D'étonnantes providences de lecture d'allure quasi romanesque, des confrontations les plus inattendues (entre, par exemple, les figures d'un jeu de cartes de l'an II, la correspondance de Voltaire, celle de Rousseau et le matérialisme médicophilosophique de Cabanis) font progressivement apparaître dans sa vraie cohérence l'humanisme paradoxal des Lumières, au plus loin de l'optimisme anthropologique que la paresse et l'ignorance lui prêtent généralement. À l'œuvre dans ses soubassements circule en effet une terrible logique du mépris et de l'exclusion qui, associée à une volonté à la fois médicale et politique de régénération du corps social, conduit à toutes les terreurs et à tous les racismes génocidaires modernes, depuis la Vendée jusqu'à Auschwitz. Ceux précisément que l'on croit conjurer en invoquant les apôtres de la Tolérance, alors que, ironie majeure, les « philosophes » n'ont jamais pensé devoir réserver les bénéfices de cette même tolérance qu'aux seuls humains, c'est-à-dire ceux que la Raison aura fait hommes, à l'exception de tous les autres. Mais le plus fort étonnement que nous livre le petit livre de Xavier Martin ne vient pas de ces idoles renversées ni de ces apocalypses spectaculaires où nous convie, par exemple, son remarquable, et trop discret quant à son titre, Voltaire méconnu, en fait véritable mise à nu du patriarche de Ferney (1). Ce sensationnel, il le recherche d'autant moins que ces révélations ne manifestent pas selon lui de secrets bien gardés : toute cette matière était « imprimée, d'un accès facile », à portée de main comme la lettre volée d'Edgar Poë. Encore fallait-il vouloir lire, c'est-à-dire accepter d'être étonné ou contredit, sortir de la quiétude rassurante (et profitable) de la doxa pour s'apercevoir, comme disent les Allemands, que le bien-connu n'est le plus souvent que l'autre nom de l'inconnu. Il fallait surtout un goût de la liberté intellectuelle que Xavier Martin nous communique avec une belle alacrité et qui contraste vivement avec les tristes et répétitifs pensums du conformisme universitaire.

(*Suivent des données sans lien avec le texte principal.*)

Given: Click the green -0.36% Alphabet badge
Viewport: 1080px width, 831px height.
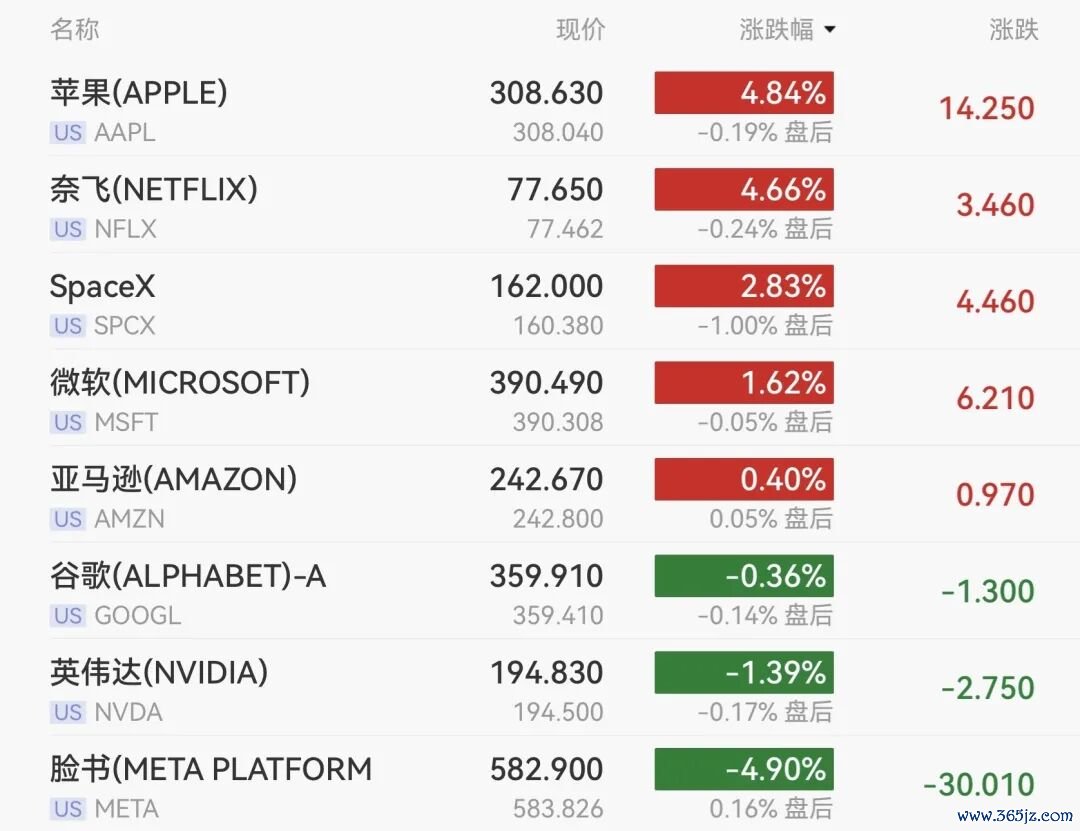Looking at the screenshot, I should click(744, 576).
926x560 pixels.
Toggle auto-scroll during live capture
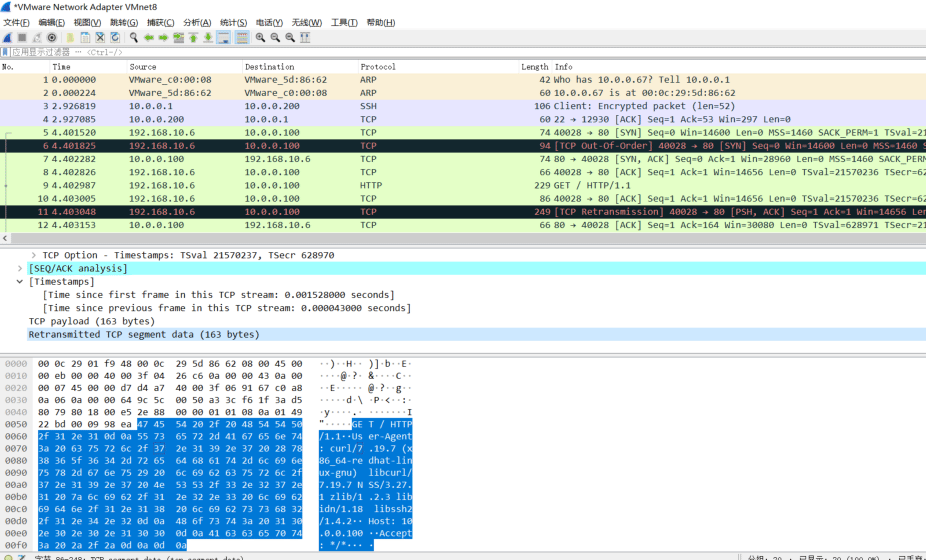coord(224,38)
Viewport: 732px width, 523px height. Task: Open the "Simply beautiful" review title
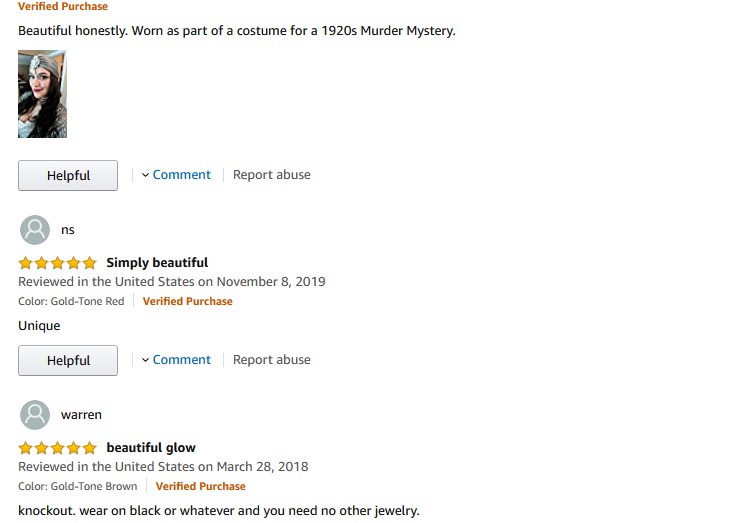tap(157, 263)
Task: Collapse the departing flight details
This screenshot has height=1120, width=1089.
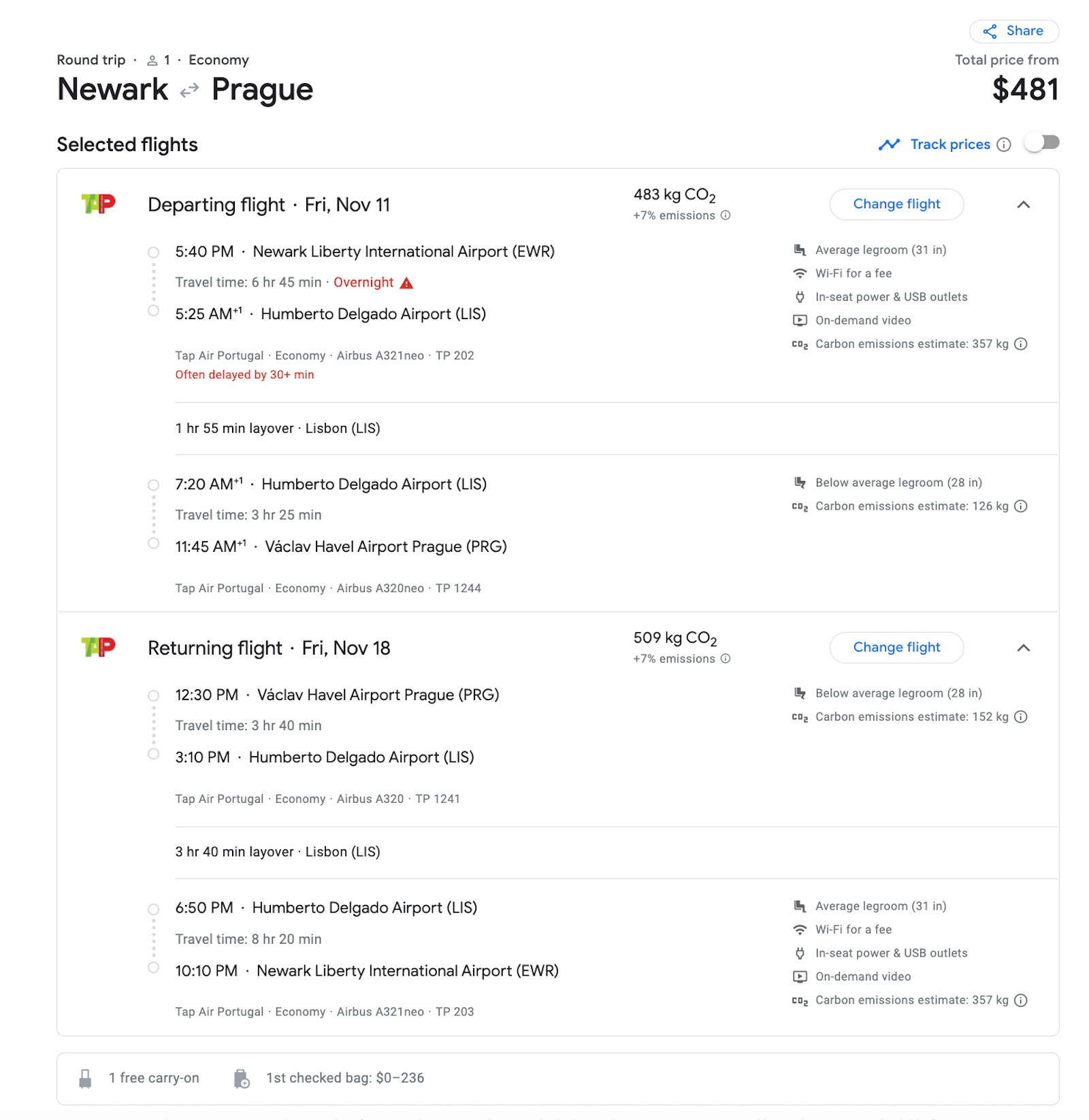Action: coord(1024,204)
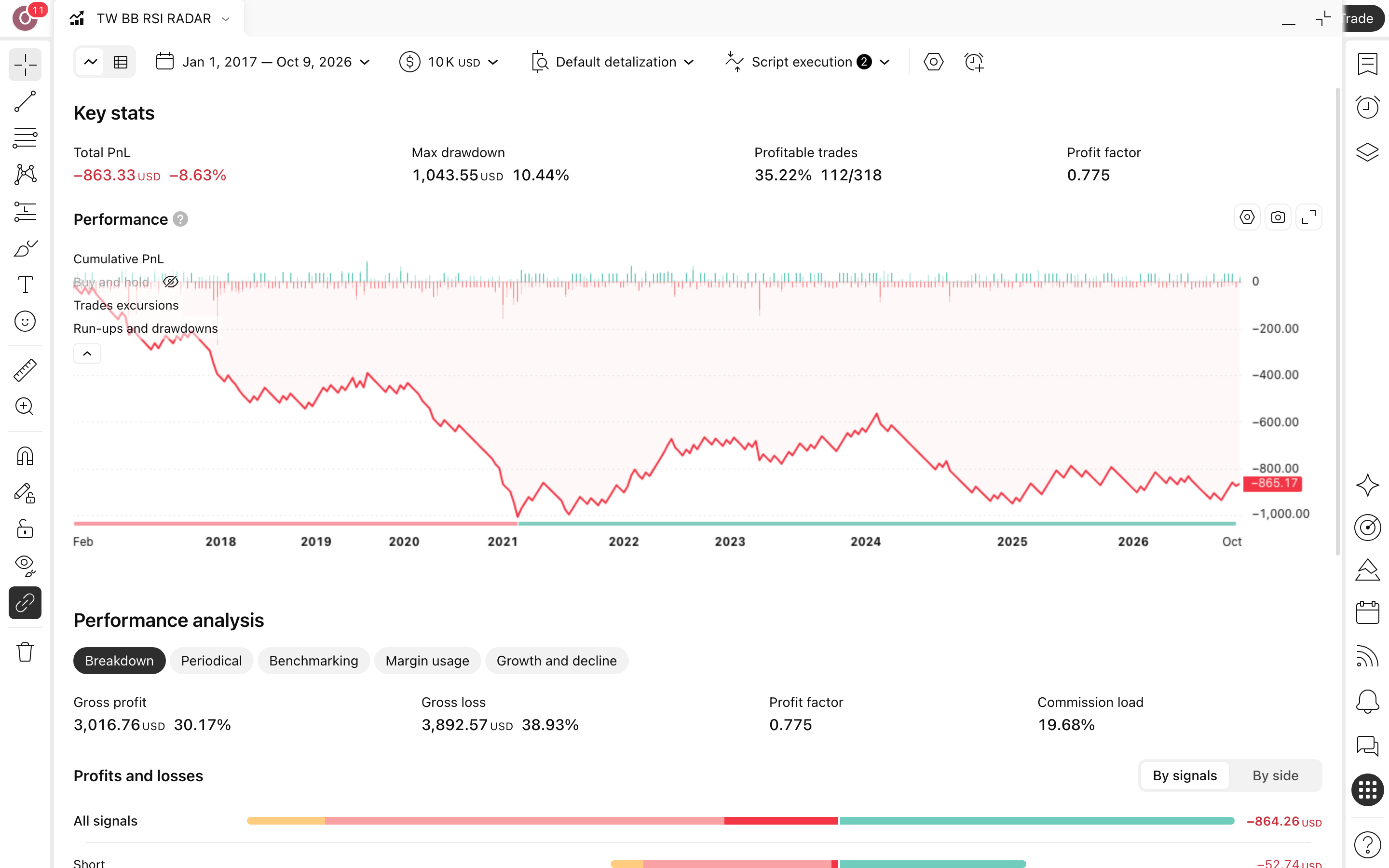
Task: Open the date range dropdown
Action: coord(263,62)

Antoine Foncin Le Choc du Mois novembre 2010

Xavier Martin, Trente années d'étonnement, péripéties d'une randonnée intellectuelle, Dominique Martin Morin, 158 p., 16 €. Tous les ouvrages de Xavier Martin sont disponibles chez DMM.

1) Voltaire méconnu. Aspects cachés de l'humanisme des Lumières (1750-1800) Paris, DMM, 2006.